Linear Expansion
When a solid or liquid is heated, it generally expands, resulting in a decrease in density. This phenomenon can be explained by the increase in the kinetic energy of the particles, which causes greater distances between atoms or molecules. Experimentally, for small temperature changes, a linear relationship is observed between the change in temperature and the change in length of a body of initial length $l_0$:
\begin{equation}
\Delta l = l_0 \alpha \Delta T
\end{equation}
where $\alpha$ is the thermal expansion coefficient and acts as the proportionality constant. For example, if a pipe is heated by a temperature difference $\Delta T$, its length increases to:
\begin{equation}
l = l_0 + \Delta l
\end{equation}
which can be rearranged to calculate the new length $l$ as:
\begin{equation}
{l = l_0(1 + \alpha \Delta T)}
\end{equation}
Volumetric Expansion
If instead of the length of an idealized wire, we consider the volume of a three-dimensional body, the term in parentheses must be cubed:
\begin{equation}
V = V_0(1 + \alpha \Delta T)^3
\end{equation}
As long as the changes are small, i.e., $\alpha \Delta T \ll 1$, this expression can be approximated as:
\begin{equation}
{V = V_0(1 + 3\alpha \Delta T)}
\end{equation}
which is often easier to compute with a calculator. This approximation is valid for both solids and liquids. Since liquids expand uniformly in all directions, a volumetric expansion coefficient $\gamma$ must be used instead, which is defined as the product of 3 and the linear expansion coefficient:
\begin{equation}
{\gamma = 3 \alpha}
\end{equation}
The volumetric expansion coefficient for most liquids ranges from 0 to $2 \cdot 10^{-3},\mathrm{K}^{-1}$. In the case of water, it takes on a negative value at temperatures below $4^\circ$C due to its density anomaly, since the volume decreases with increasing temperature in this range. At room temperature, water’s volumetric expansion coefficient is $\gamma = 0.21 \cdot 10^{-3},\mathrm{K}^{-1}$, while for ethanol it is $1.1 \cdot 10^{-3},\mathrm{K}^{-1}$.

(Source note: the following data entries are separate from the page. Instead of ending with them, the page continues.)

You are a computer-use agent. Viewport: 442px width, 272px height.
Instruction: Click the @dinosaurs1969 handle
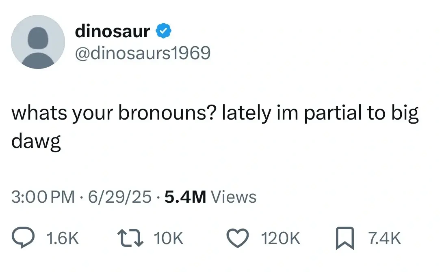(143, 53)
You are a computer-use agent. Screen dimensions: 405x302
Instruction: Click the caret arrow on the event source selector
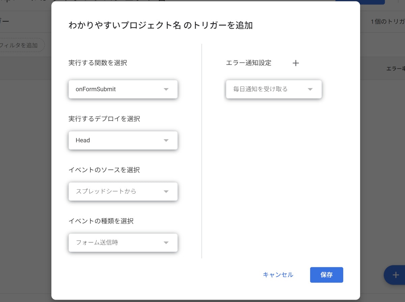point(166,191)

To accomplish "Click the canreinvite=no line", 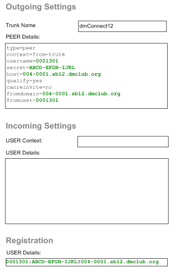I will (x=29, y=87).
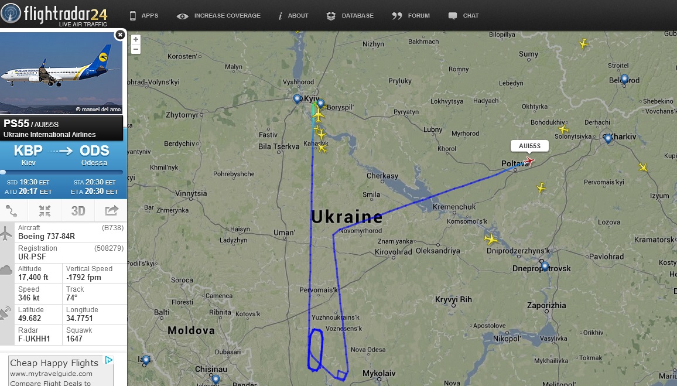Select the yellow plane near Komsomol's'k
677x386 pixels.
[x=491, y=238]
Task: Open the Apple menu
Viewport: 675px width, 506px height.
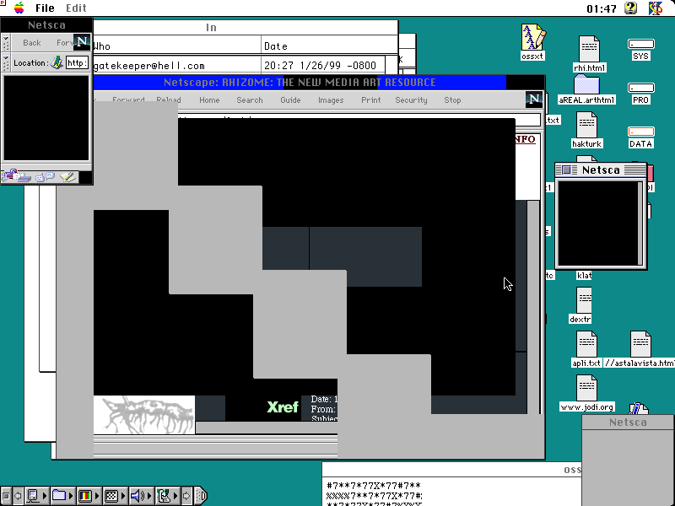Action: [19, 8]
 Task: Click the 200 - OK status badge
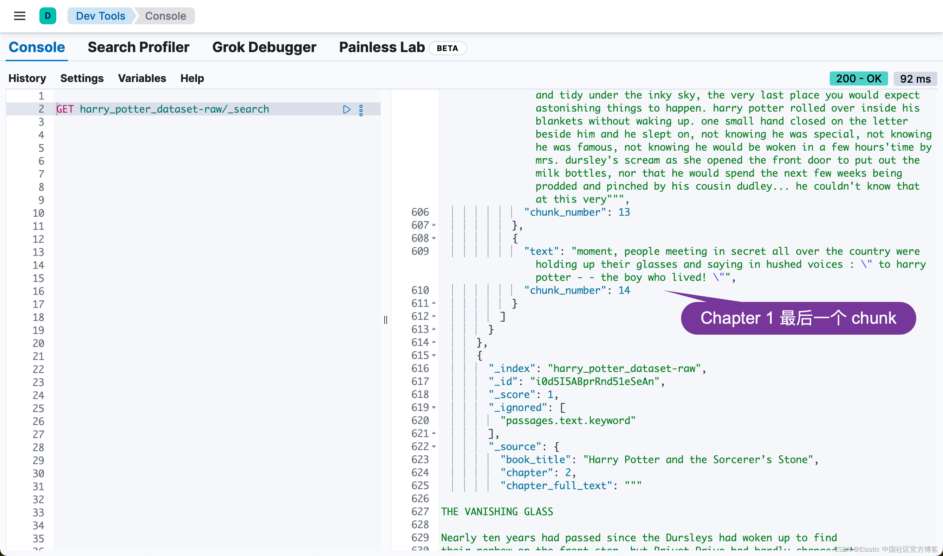point(858,79)
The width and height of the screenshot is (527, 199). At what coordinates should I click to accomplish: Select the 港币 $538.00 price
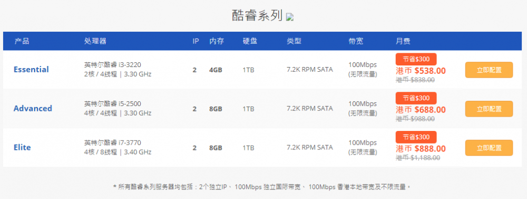421,71
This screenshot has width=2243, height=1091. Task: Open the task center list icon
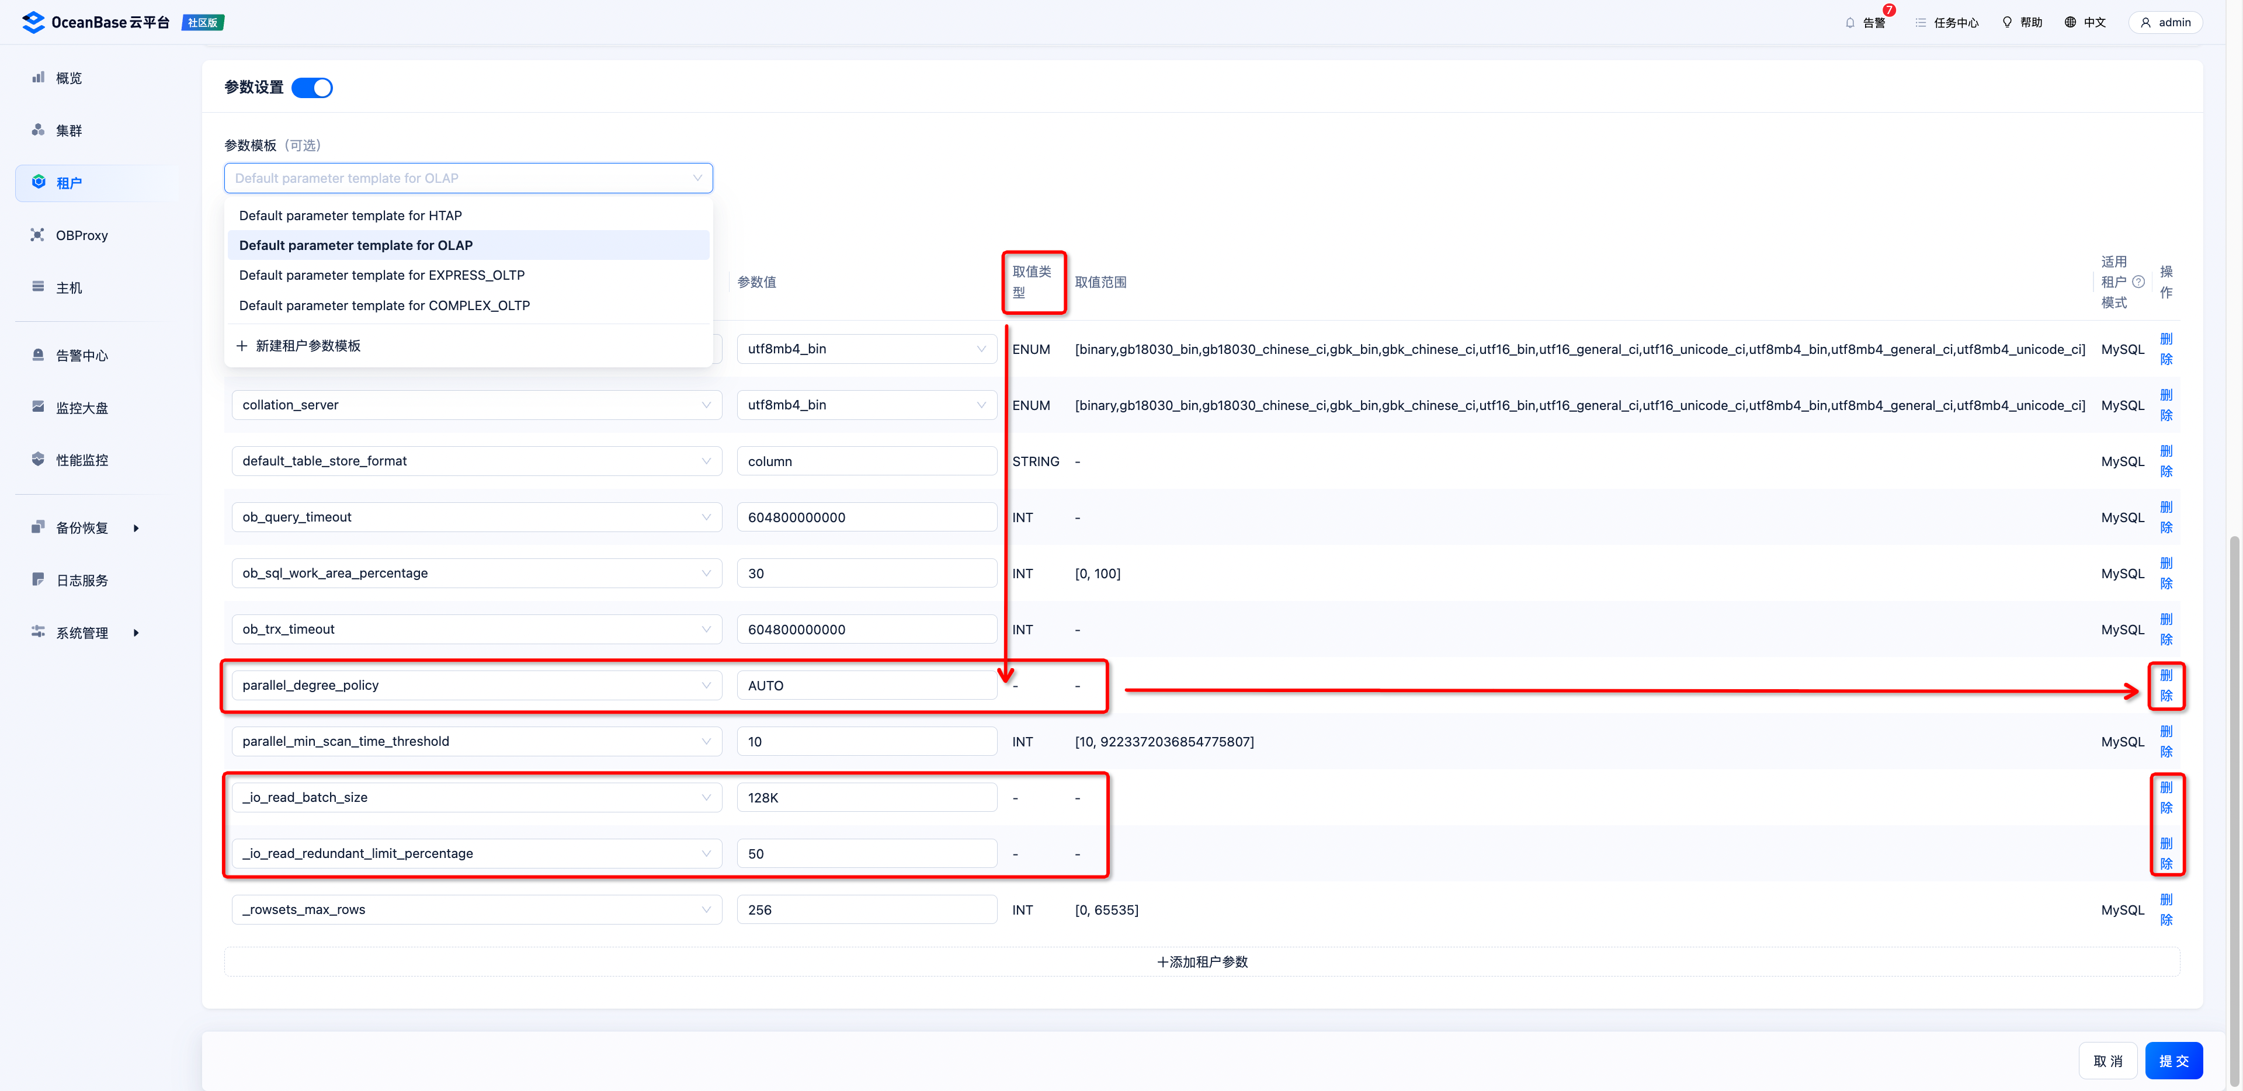[1920, 23]
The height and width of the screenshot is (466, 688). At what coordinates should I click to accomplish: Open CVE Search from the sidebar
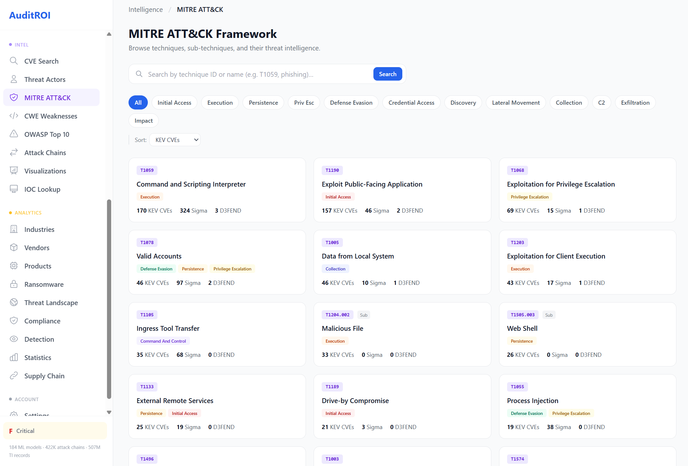tap(41, 61)
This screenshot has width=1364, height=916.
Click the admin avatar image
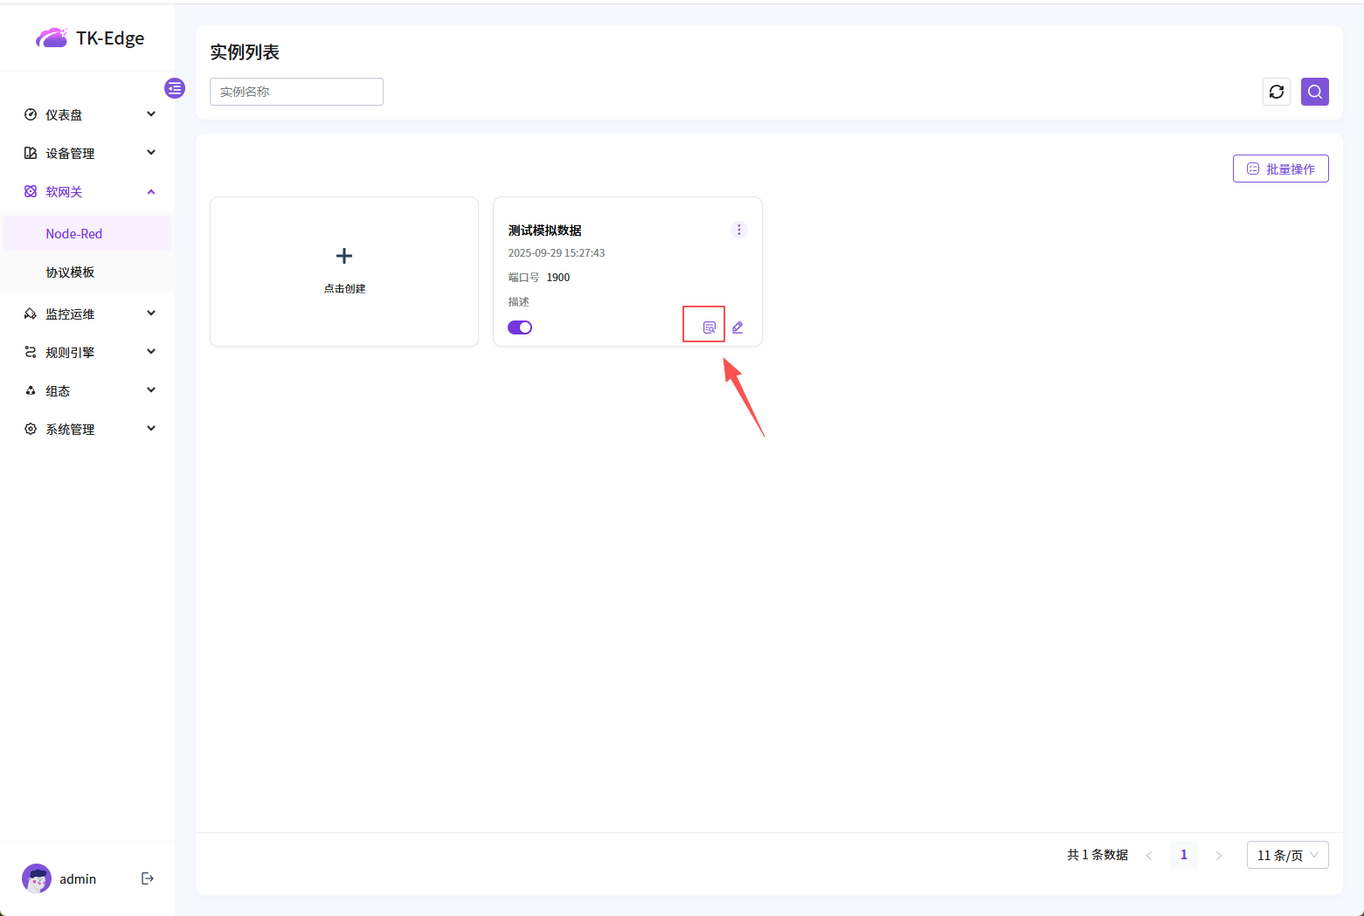click(37, 878)
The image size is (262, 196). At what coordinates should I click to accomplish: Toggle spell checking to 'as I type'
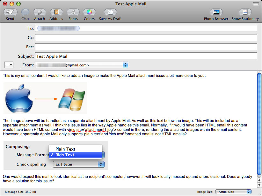click(78, 164)
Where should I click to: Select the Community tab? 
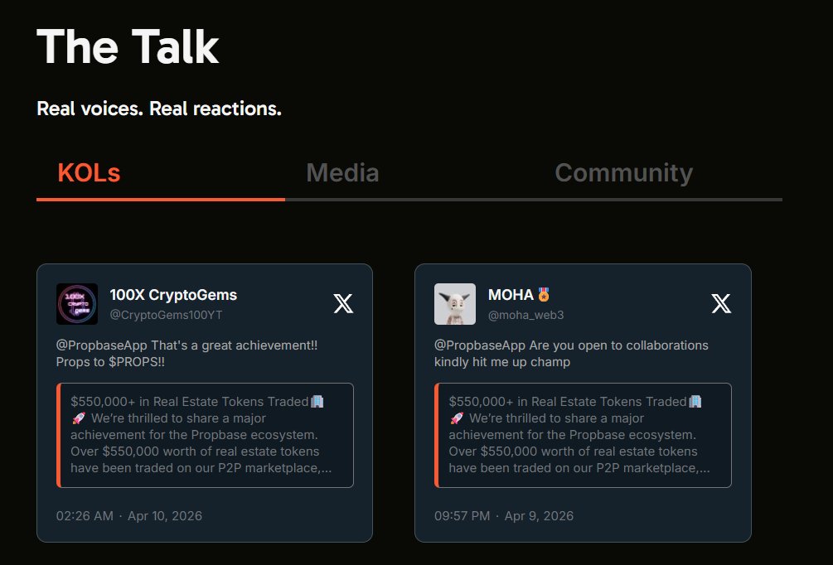623,173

The volumetric expansion of liquids is used in liquid thermometers, where the rise of the liquid column in a narrow capillary tube displays the current temperature or temperature changes on a predefined scale. The capillary must be very narrow so that even small changes in volume result in a clearly visible height change, minimizing reading errors. Ethanol is often used because of its relatively high expansion coefficient. Mercury was commonly used in the past but is now banned for such use in Germany due to health concerns.
Thermal expansion can have negative consequences in engineering, for example in bridge construction. Expansion joints are typically installed to prevent damage from large temperature fluctuations.